If you log in under an X display manager (xdm, gdm, kdm, …), whether ~/.profile is run depends how your display manager and perhaps desktop environment were configured by your distribution. If you log in under a “custom session”, that usually executes ~/.xsession.

~/.bashrc is the right place for bash-specific settings, such as aliases, functions, shell options and prompts. As the name indicates, it is specific to bash; csh has ~/.cshrc, ksh has ~/.kshrc, and zsh has <drumroll> ~/.zshrc.

See also:

  • Difference between .bashrc and .bash_profile
  • Which setup files should be used for setting up environment variables with bash?
  • Zsh not hitting ~/.profile

There is no common file, but you can make every shell read from a common file.

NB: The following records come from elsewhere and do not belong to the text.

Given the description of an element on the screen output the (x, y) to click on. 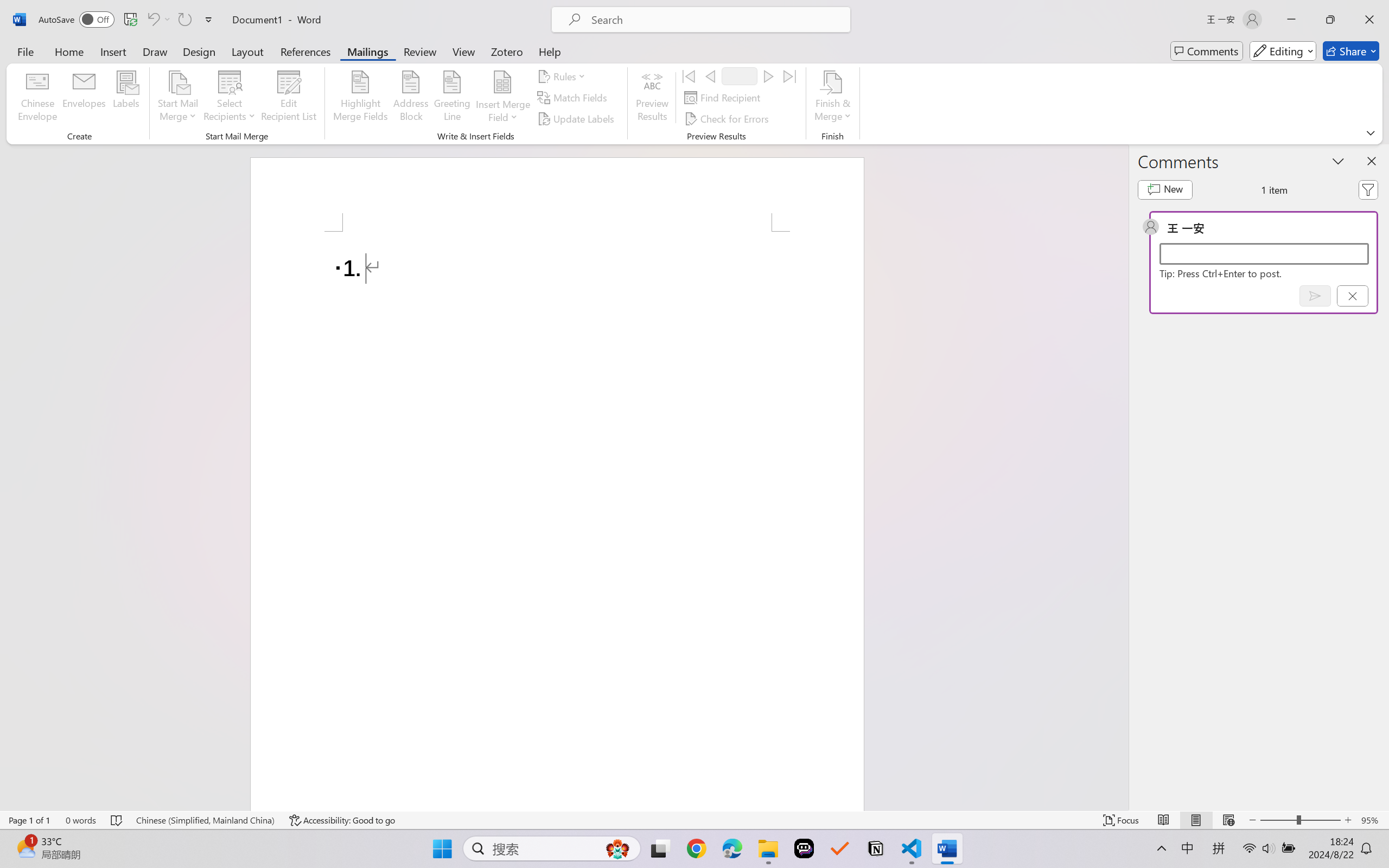
Insert Merge Field (502, 81)
New comment (1165, 189)
Given the description of an element on the screen output the (x, y) to click on. 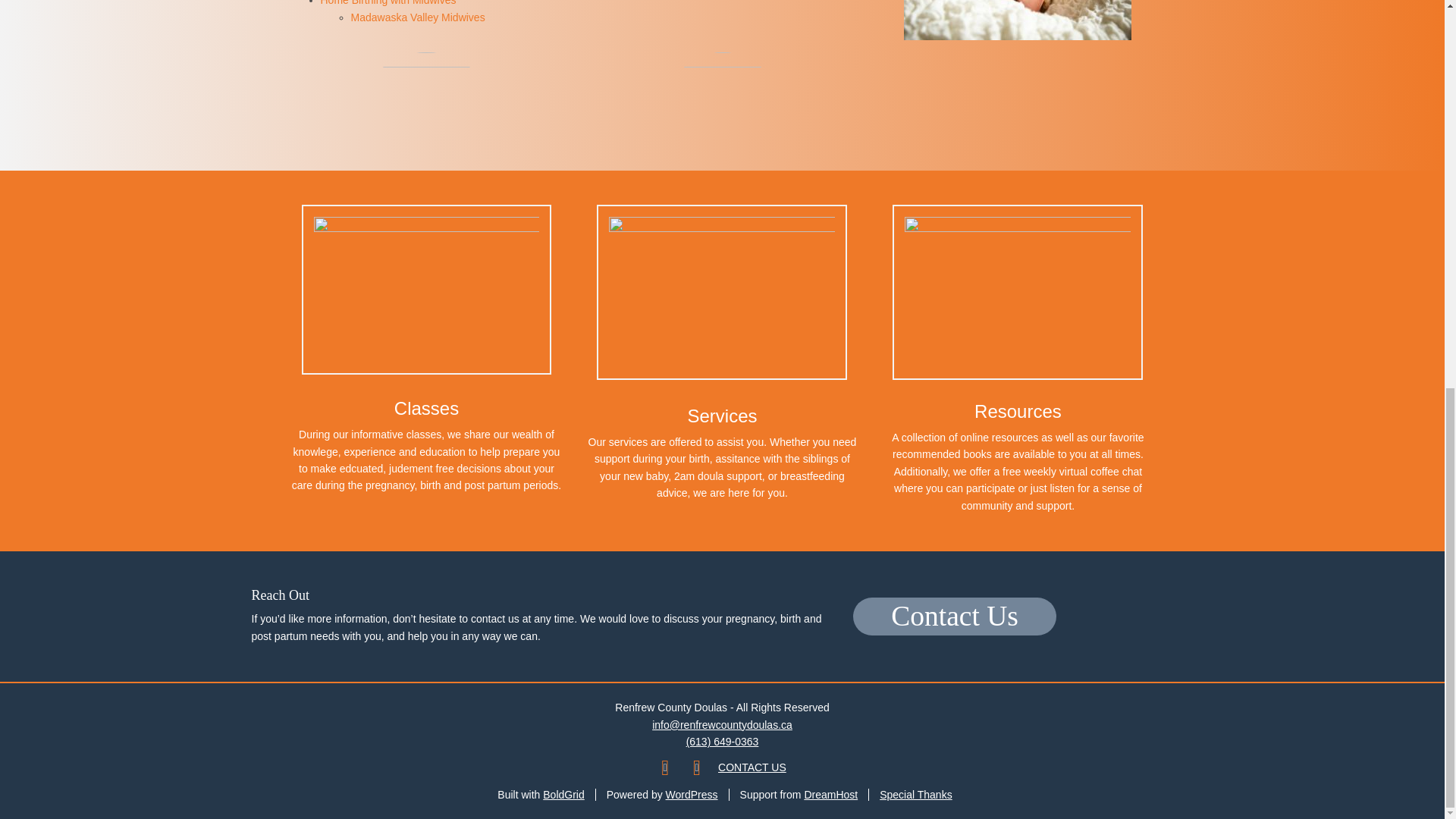
Services (722, 415)
Resources (1017, 411)
Classes (426, 408)
Facebook (664, 767)
Madawaska Valley Midwives (417, 17)
Association for Ontario Midwives (387, 2)
Home Birthing with Midwives (387, 2)
Madawaska Valley Midwives (417, 17)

  1. bash reads from .bash_profile or .bashrc
  2. zsh reads from .zprofile and .zshrc
  3. ksh reads from .profile or $ENV

So here’s what I do:

~/.env

# Put environment variables here, e.g.
PATH=$PATH:$HOME/bin

~/.shrc

test -f "$HOME/.env" && . "$HOME/.env"

# Put interactive shell setup here, e.g.
alias ll="ls -l"
PS1='$PWD$ '
set -o emacs

~/.bashrc

test -f ~/.shrc && source ~/.shrc

# Put any bash-specific settings here, e.g.
HISTFILE=~/.bash_history
shopt -s extglob
IGNOREEOF=yes

~/.zshenv

# Put any zsh-specific settings for non-interactive and interactive sessions, e.g.
setopt braceexpand
setopt promptsubst
setopt shwordsplit

~/.zshrc

test -f ~/.shrc && source ~/.shrc

# Put any zsh-specific interactive settings here, e.g.
HISTFILE=~/.zsh_history
setopt ignoreeof

~/.profile

# Interactive sub-shells source .env, unless this is bash or zsh,
# because they already sourced .env in .bashrc or .zshrc.
if test -z "$BASH_VERSION" -a -z "$ZSH_VERSION" || test -n "$BASH_VERSION" -a ( "${BASH##*/}" = "sh" )
then
    test -f "$HOME"/.env && . "$HOME"/.env
fi

# The name is confusing, but $ENV is ksh's config file for interactive sessions,
# so it's equivalent to .bashrc or .zshrc.
# Putting this here makes running an interactive ksh from any login shell work.
test -f "$HOME"/.shrc && export ENV="$HOME"/.shrc

# Put any login shell specific commands here, e.g.
ssh-add
stty -ixon

~/.bash_profile

source ~/.bashrc
source ~/.profile

~/.zlogin

# zsh sources .zshrc automatically, only need to source .profile
source ~/.profile

~/.zprofile

(empty)

If you have root access to the system, another way is to set up pam_env.

You can put

session optional pam_env.so user_envfile=.env

in the relevant /etc/pam.d file (e.g. /etc/pam.d/common-session on Debian), and then when the user logs in, PAM will read environment variables from ~/.env.

Note that pam_env basically only supports VAR=value entries.